Composition and difference analysis
Fig 3A shows a bar graph of the relative abundance of different genera at the genus level in 20 fecal samples. In the CK group, Escherichia-Shigella was the most prevalent genus, constituting 45.41% of the microbiota, followed by Bacteroides at 15.34%, Sutterella at 3.12%, and Parabacteroides at 3.47% (Fig 3B). In the HJ group, Escherichia-Shigella also led with a relative abundance of 22.91%, followed by Prevotella at 15.34%, Bifidobacterium at 8.18%, and Lactobacillus at 6.96% (Fig 3C). Differences in specific bacterial taxa enrichment between the HJ and CK groups were highlighted through a between-group difference test and LEfSe analysis (Fig 3D and 3E). The Wilcoxon rank-sum test was employed to analyze differences in genera abundance between the two groups, based on community abundance data. This test aided to identify significant differences and potential microbial biomarkers for the CK and HJ groups, aiding in the development of predictive models.
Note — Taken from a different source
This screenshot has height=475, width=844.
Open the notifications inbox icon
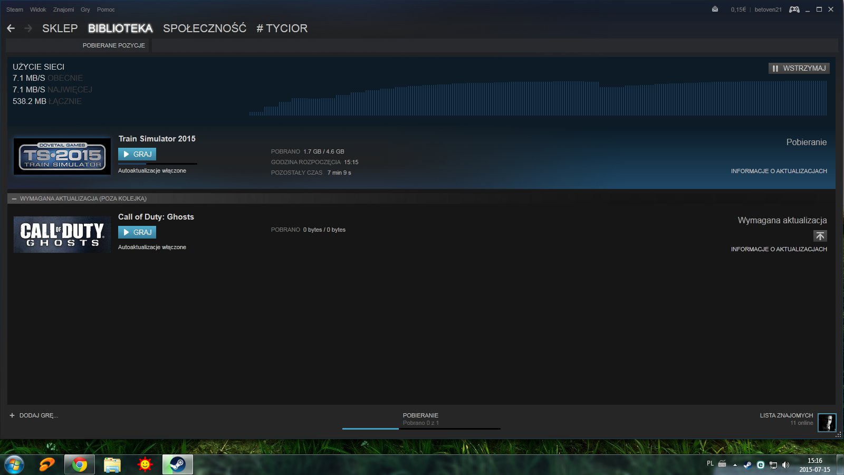715,10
From the results of Fig 3D, it can be found that the relative abundance of Lactobacillus and Bifidobacterium was significantly increased in the HJ group compared to the CK group, while the relative abundance of Lactobacillus, Clostridium, unclassified_f_Lachnospiraceae, and Flavonifractor were significantly decreased. Fig 3E demonstrates that there was a significant difference in the abundance of 21 genera between the CK and HJ groups (LDA > 2), with Lactobacillus and Bifidobacterium significantly enriched in the HJ group, while Bacteroides, Lachnoclostridium, Parabacteroides, and Heamophilus were more prevalent in the fecal samples from the CK group.
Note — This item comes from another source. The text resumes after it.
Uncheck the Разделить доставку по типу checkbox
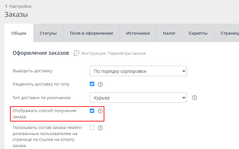Screen dimensions: 239x149 pos(92,84)
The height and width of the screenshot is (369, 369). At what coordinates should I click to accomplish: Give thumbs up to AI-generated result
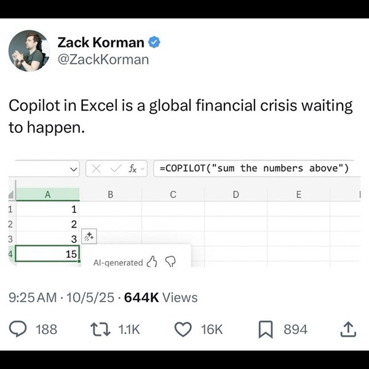tap(151, 263)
(A) Community barplot analysis between the CK and HJ groups. (B-C) Pieplot analysis on genus level for HJ and CK groups. (D) Wilcoxon rank-sum test barplot on genus level between the CK and HJ groups. The significance thresholds for P-values are * 0.01 < P ≤ 0.05, ** 0.001 < P ≤ 0.01, *** P ≤ 0.001. (E) LEfSe barplot analysis between the CK and HJ groups on genus level (LDA > 2).
Relevance analysis
The co-occurrence network analysis results indicated that 17 genera were unique to the CK group and 5 were unique to the HJ group, with 16 genera shared between them (Fig 4A). The RDA scatterplot revealed that CO₂ was more pronounced in the CK group, whereas PA was more noticeable in the HJ group. (Fig 4B). The Mantel-test network heatmap revealed a significant and strong positive correlation between IBA and IVA, as well as between H2S and NH3 (Fig 4C). H2S and NH3 display a significant and strong positive correlations (P < 0.05, corr > 0.5) with Parabacteroides, Lachnoclostridium, and Flavonifractor, while exhibiting a significant and strong negative correlations (P < 0.05, corr < -0.5) with Lactobacillus and Bifidobacterium (Fig 4D). Additionally, CO2 exhibits significant and strong negative correlations (P < 0.05, corr < -0.5) with Lactobacillus and Bifidobacterium. Fig 4E indicates that PA is significantly and strongly correlated (P < 0.05, corr > 0.5) with Megamonas, while IBA and IVA showed no consistent significant correlations with any genera.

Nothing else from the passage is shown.